Estes dispositivos autorizam um verdadeiro diálogo de jurisdições, por meio de uma espécie de auxílio judicial direto, através do qual os credores e devedores localizados em diferentes países podem obter decisões ou buscar validar decisões em outra jurisdição, esteja no Brasil a sede do juízo falimentar/recuperando principal, esteja no exterior essa sede.
É claro que as pessoas interessadas no processo podem optar por aceitar a jurisdição estrangeira e lá comparecerem perante o juízo falimentar ou da recuperação, valendo-se de advogados habilitados naquela jurisdição. Sem embargo, é preciso ponderar que tal decisão implica altos custos, além dos diferentes riscos que são muitas vezes difíceis de serem aferidos por estrangeiros ao litigarem em uma jurisdição com a qual não estão familiarizados. O comparecimento voluntário em juízo estrangeiro, ademais, pode implicar renúncia a outras jurisdições, inclusive aquela onde o interessado tem sua sede ou domicílio.
Afora estas opções, é possível que o interessado nacional possa simplesmente cobrar seus créditos na jurisdição nacional, optando por não reconhecer a jurisdição estrangeira, nem se valer dos novos dispositivos da Lei nº 14.112/2020, mormente se a empresa falida ou em recuperação no exterior tiver bens, direitos ou mesmo filiais constituídas sob a égide da legislação brasileira. Neste caso, caberá a empresa que pediu falência ou recuperação judicial no exterior, postular ao Judiciário brasileiro a incidência da Lei nº 14.112/2020.
Conquanto a Constituição da República estabeleça como direito fundamental o livre acesso à jurisdição, determinando que nenhuma ameaça ou lesão à direito será subtraída da apreciação judicial, não existe obrigação de um nacional brasileiro, ou mesmo de um estrangeiro com negócios no Brasil, se sujeitar à jurisdição estrangeira.

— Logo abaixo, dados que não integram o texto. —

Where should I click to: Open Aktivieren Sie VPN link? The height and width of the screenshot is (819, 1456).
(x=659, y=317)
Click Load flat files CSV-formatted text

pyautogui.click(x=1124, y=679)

Isso somente ocorre se voluntariamente aceitar os efeitos das decisões estrangeiras, ou por meio da homologação de decisões estrangeiras no Brasil pelo Superior Tribunal de Justiça (STJ) ou, ainda, através de cooperação jurídica internacional, dentre as quais agora se agregam os dispositivos da Lei nº 14.112/2020.

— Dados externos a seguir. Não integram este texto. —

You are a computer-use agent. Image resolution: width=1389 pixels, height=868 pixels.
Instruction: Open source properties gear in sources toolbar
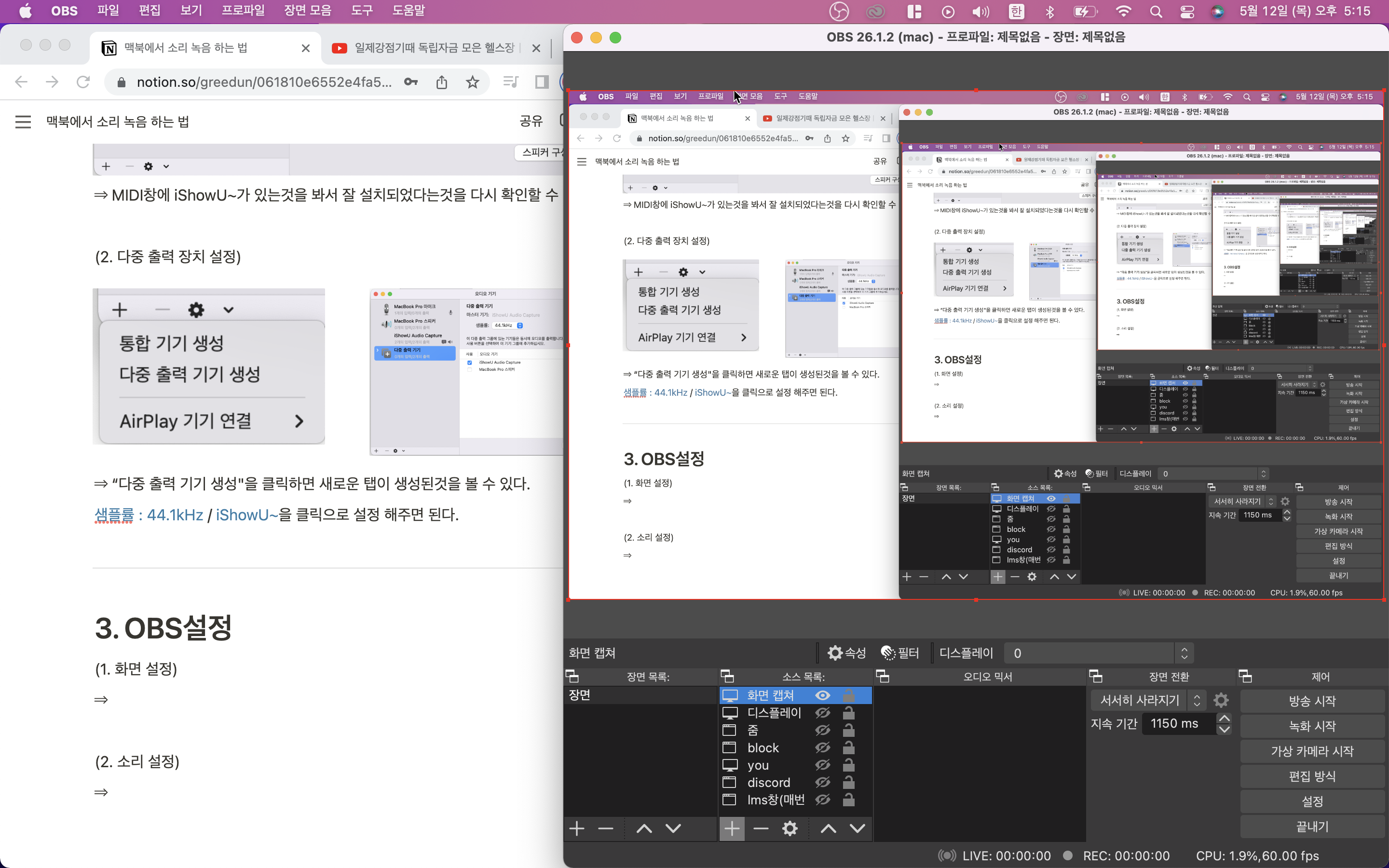click(790, 828)
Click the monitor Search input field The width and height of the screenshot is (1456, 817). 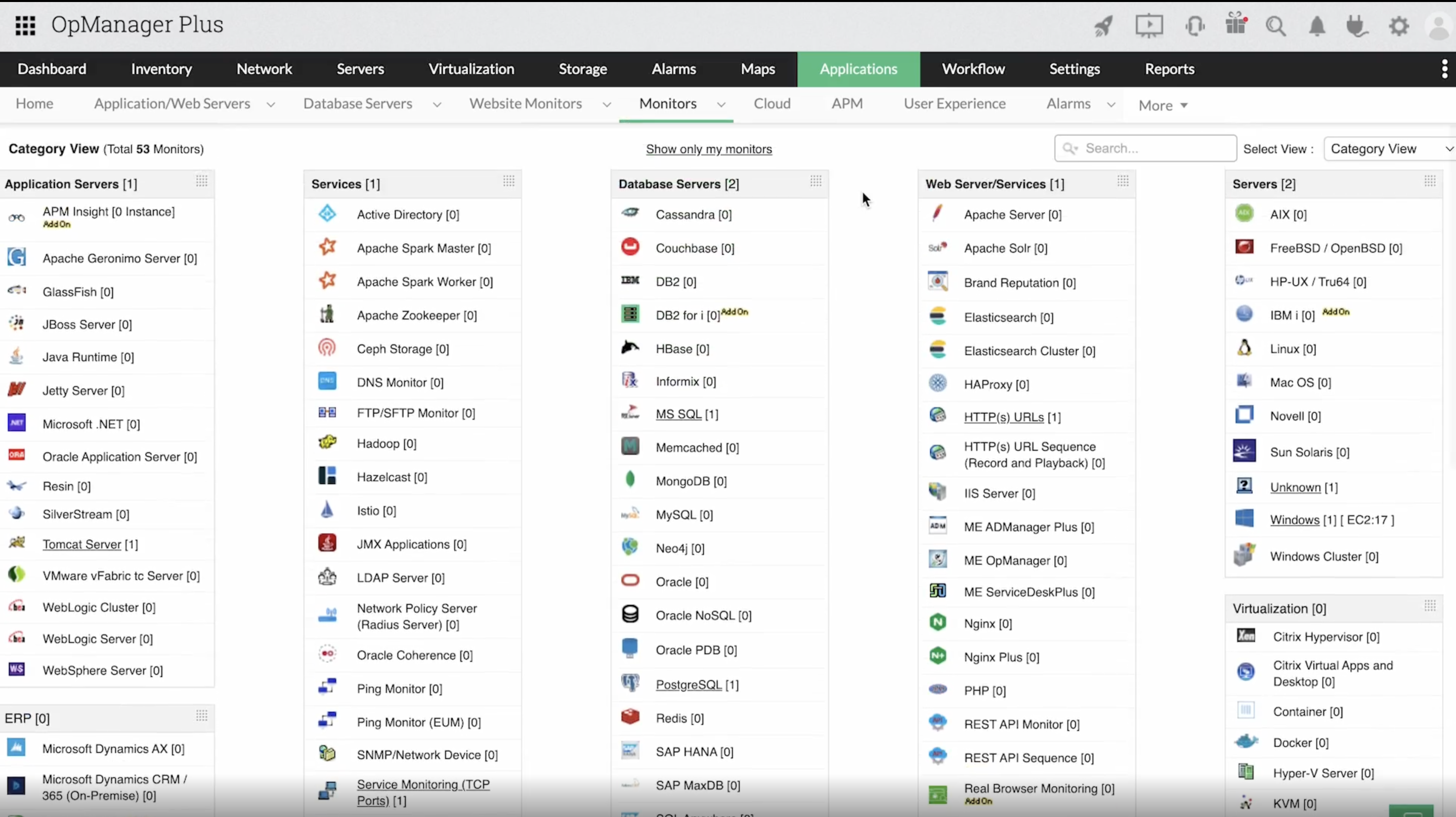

Trata-se de lei inovadora e atenta ao processo de globalização da economia e dos negócios, permitindo um diálogo jurisdicional direto entre o juízo falimentar brasileiro e o estrangeiro, com requisitos e formalidades próprias essenciais para o reconhecimento de decisões e troca de informações internacionais.

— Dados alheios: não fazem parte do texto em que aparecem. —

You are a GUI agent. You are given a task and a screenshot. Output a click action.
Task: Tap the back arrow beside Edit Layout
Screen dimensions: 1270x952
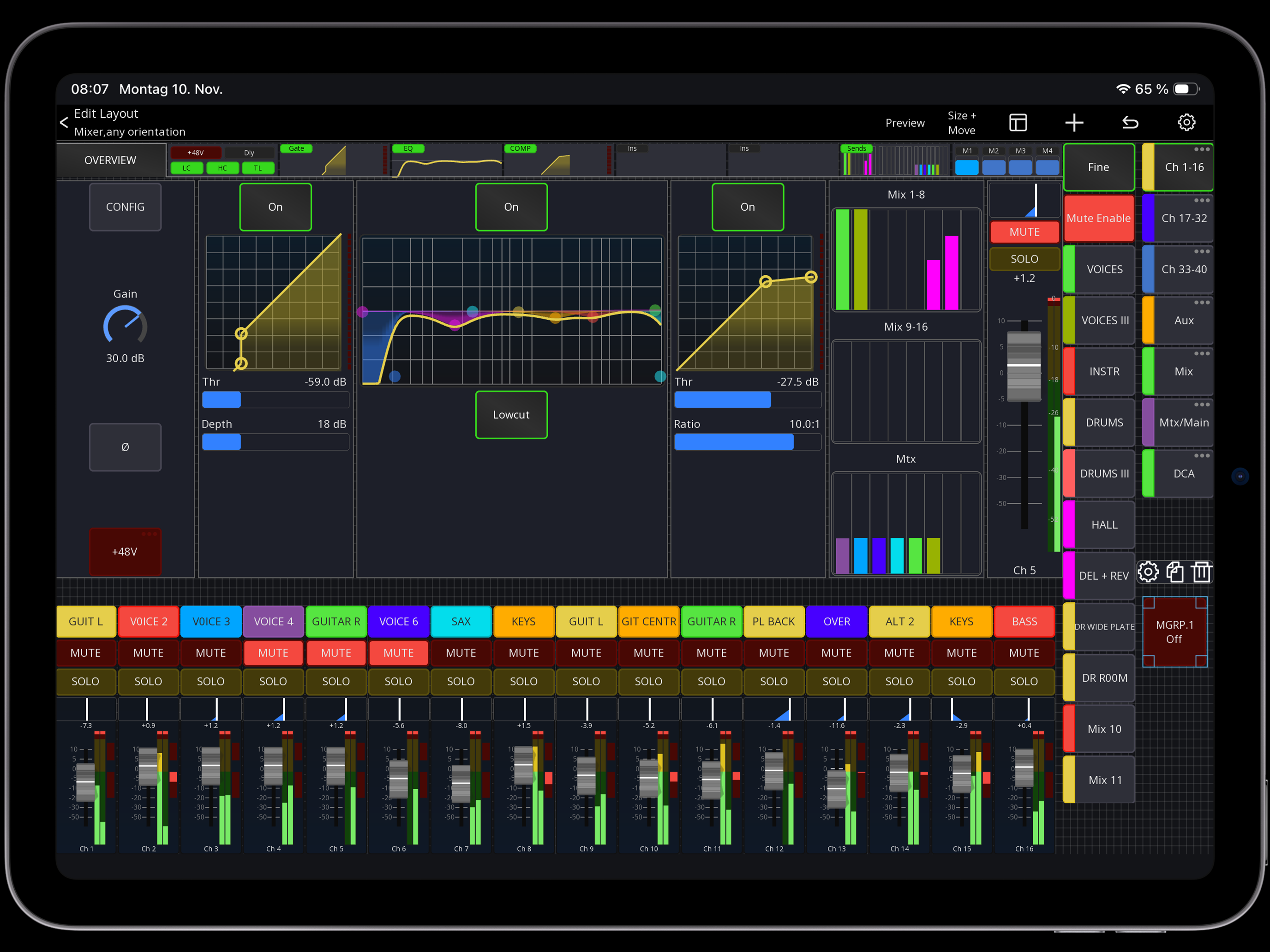tap(64, 122)
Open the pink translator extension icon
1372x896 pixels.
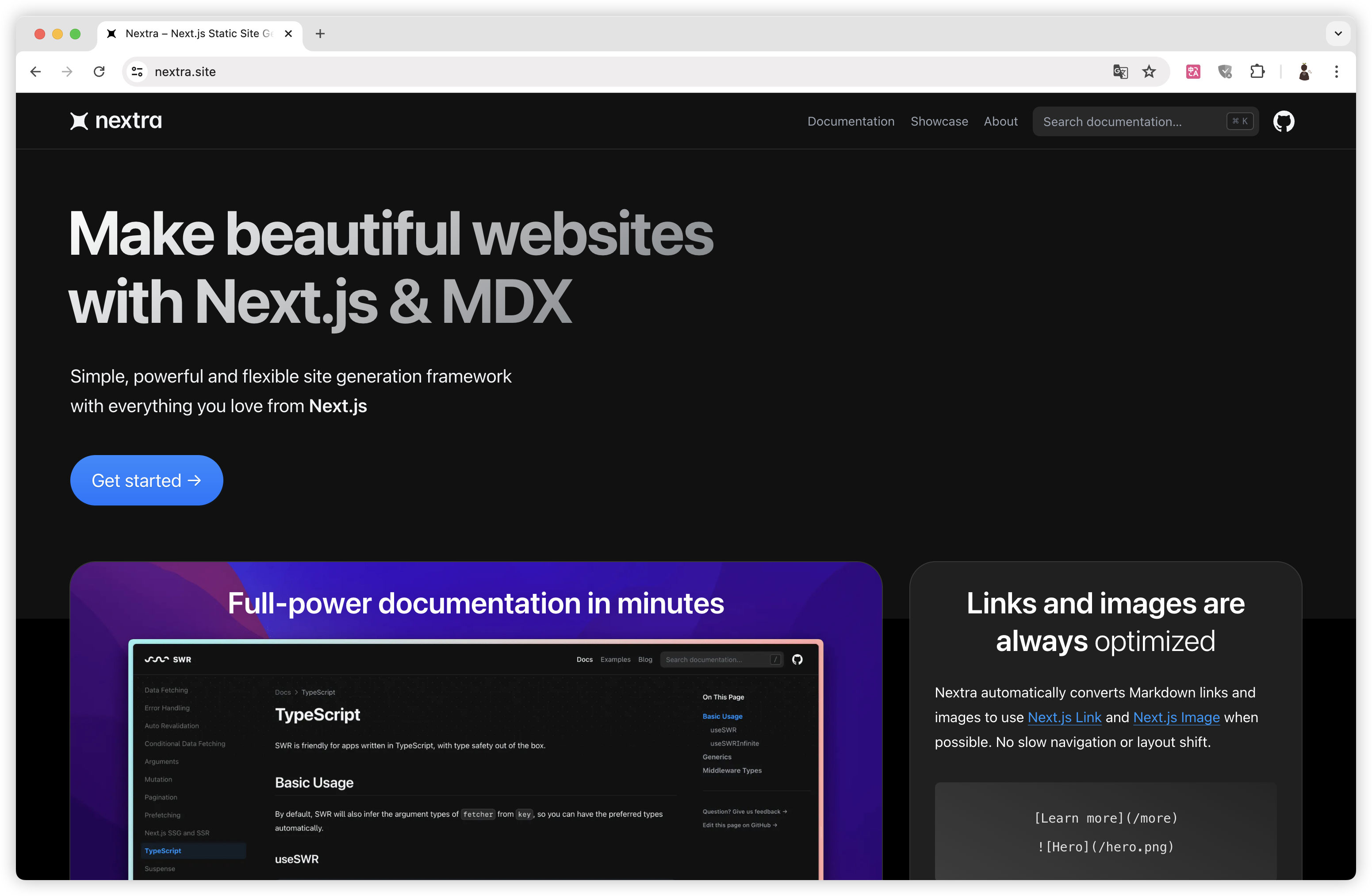click(x=1193, y=72)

Por ser uma inovação legislativa sem precedentes no Direito pátrio, apenas a maturação da jurisprudência brasileira permitirá avaliar os reais reflexos no cotidiano econômico das empresas, dos credores e, também, dos próprios operadores do direito brasileiros.
As disposições são muito inovadoras e demandarão muita interpretação, e terão reflexos diferentes a depender do ordenamento jurídico estrangeiro com o qual dialoguem, conforme sejam mais permeáveis ou não à aceitação de decisões brasileiras.